Malaria Elicits Type 1 Cytokines in the Human Placenta: IFN-γ and TNF-α Associated with Pregnancy Outcomes

Abstract

Pregnant women, especially primigravidas, are highly susceptible to malaria infection, resulting in maternal anemia and low birth weight infants. Because circulating parasitemia is rare in the newborn, the cause of poor fetal outcomes has been unclear. We measured cytokine concentrations in placentas collected from women delivering in urban hospitals in malaria-holoendemic or nonendemic areas of Kenya.

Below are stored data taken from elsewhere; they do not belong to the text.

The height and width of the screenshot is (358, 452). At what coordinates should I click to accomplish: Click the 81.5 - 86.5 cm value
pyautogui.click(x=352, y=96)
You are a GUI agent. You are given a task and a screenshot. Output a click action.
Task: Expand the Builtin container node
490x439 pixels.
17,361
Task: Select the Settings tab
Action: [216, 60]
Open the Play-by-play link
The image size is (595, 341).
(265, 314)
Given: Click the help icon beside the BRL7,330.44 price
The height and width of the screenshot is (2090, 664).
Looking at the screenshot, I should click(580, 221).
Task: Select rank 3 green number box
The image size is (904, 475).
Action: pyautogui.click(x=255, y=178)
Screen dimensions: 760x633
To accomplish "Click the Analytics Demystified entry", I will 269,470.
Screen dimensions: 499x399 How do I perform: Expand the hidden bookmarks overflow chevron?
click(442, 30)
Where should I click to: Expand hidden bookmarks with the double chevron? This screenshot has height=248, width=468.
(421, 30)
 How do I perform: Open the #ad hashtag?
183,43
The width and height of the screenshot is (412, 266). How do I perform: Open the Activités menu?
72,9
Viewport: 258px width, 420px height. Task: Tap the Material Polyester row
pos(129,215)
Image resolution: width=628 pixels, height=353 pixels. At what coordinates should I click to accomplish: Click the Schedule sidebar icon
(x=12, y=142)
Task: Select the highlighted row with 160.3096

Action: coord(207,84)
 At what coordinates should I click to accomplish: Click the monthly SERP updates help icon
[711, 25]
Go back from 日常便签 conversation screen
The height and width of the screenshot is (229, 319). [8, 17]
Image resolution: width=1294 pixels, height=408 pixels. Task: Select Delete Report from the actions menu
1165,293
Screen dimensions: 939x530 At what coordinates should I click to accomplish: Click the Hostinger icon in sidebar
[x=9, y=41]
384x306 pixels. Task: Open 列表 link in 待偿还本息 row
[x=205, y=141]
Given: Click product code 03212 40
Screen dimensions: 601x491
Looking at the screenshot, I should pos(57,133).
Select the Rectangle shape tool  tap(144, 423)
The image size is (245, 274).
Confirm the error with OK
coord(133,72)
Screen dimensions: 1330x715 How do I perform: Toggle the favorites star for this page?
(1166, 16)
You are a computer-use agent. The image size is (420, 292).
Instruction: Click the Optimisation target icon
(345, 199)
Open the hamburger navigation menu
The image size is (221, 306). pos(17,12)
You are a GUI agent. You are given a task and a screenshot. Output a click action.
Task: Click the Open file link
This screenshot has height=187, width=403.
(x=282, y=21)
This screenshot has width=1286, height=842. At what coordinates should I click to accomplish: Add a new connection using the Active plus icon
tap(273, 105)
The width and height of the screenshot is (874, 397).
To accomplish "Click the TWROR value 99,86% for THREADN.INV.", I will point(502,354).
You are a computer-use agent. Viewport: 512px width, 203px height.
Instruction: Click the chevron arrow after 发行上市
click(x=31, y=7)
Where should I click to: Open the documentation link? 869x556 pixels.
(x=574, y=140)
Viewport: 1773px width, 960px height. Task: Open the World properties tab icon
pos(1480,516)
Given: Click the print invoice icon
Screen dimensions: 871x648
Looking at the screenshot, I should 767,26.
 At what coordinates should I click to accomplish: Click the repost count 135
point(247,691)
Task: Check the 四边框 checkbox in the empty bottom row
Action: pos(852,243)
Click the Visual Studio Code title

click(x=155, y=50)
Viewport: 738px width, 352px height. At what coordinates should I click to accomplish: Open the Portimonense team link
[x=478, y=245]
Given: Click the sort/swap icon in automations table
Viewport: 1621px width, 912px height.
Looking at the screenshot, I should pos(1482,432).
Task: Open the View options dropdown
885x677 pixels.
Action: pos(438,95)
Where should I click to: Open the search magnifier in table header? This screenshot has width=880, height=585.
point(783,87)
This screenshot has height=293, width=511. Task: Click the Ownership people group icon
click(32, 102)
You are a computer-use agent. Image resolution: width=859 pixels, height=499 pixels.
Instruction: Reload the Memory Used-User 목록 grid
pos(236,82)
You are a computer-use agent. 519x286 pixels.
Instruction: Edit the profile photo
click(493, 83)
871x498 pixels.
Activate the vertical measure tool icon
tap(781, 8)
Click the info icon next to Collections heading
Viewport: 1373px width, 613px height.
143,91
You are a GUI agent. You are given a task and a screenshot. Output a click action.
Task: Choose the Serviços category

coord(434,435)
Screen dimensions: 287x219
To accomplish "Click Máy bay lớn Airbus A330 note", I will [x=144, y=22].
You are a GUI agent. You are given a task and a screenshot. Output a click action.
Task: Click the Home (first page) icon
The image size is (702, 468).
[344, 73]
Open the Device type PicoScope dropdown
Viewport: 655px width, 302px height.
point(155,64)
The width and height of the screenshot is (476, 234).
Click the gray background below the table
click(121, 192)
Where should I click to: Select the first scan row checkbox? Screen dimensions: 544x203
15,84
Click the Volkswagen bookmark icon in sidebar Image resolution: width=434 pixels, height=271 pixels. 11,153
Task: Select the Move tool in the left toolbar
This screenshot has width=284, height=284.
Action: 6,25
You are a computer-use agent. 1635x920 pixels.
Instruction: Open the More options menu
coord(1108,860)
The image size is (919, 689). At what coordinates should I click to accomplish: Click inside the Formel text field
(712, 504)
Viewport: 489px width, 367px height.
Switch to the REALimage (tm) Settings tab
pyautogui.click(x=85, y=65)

Normal placentas displayed a bias toward type 2 cytokines; type 1 cytokines IFN-γ and IL-2 were absent in placentas not exposed to malaria but present in a large proportion of placentas from a holoendemic area. TNF-α and TGF-β concentrations were significantly higher, and IL-10 concentrations significantly lower, in placentas from the holoendemic area. Among primigravidas, placental TNF-α concentrations were significantly higher in the presence of severe maternal anemia, and both IFN-γ and TNF-α were significantly elevated when a low birth weight, rather than normal weight, infant was delivered. We conclude that maternal malaria decreases IL-10 concentrations and elicits IFN-γ, IL-2, and TNF-α in the placenta, shifting the balance toward type 1 cytokines. This is the first demonstration that these placental cytokine changes are associated with poor pregnancy outcomes in humans.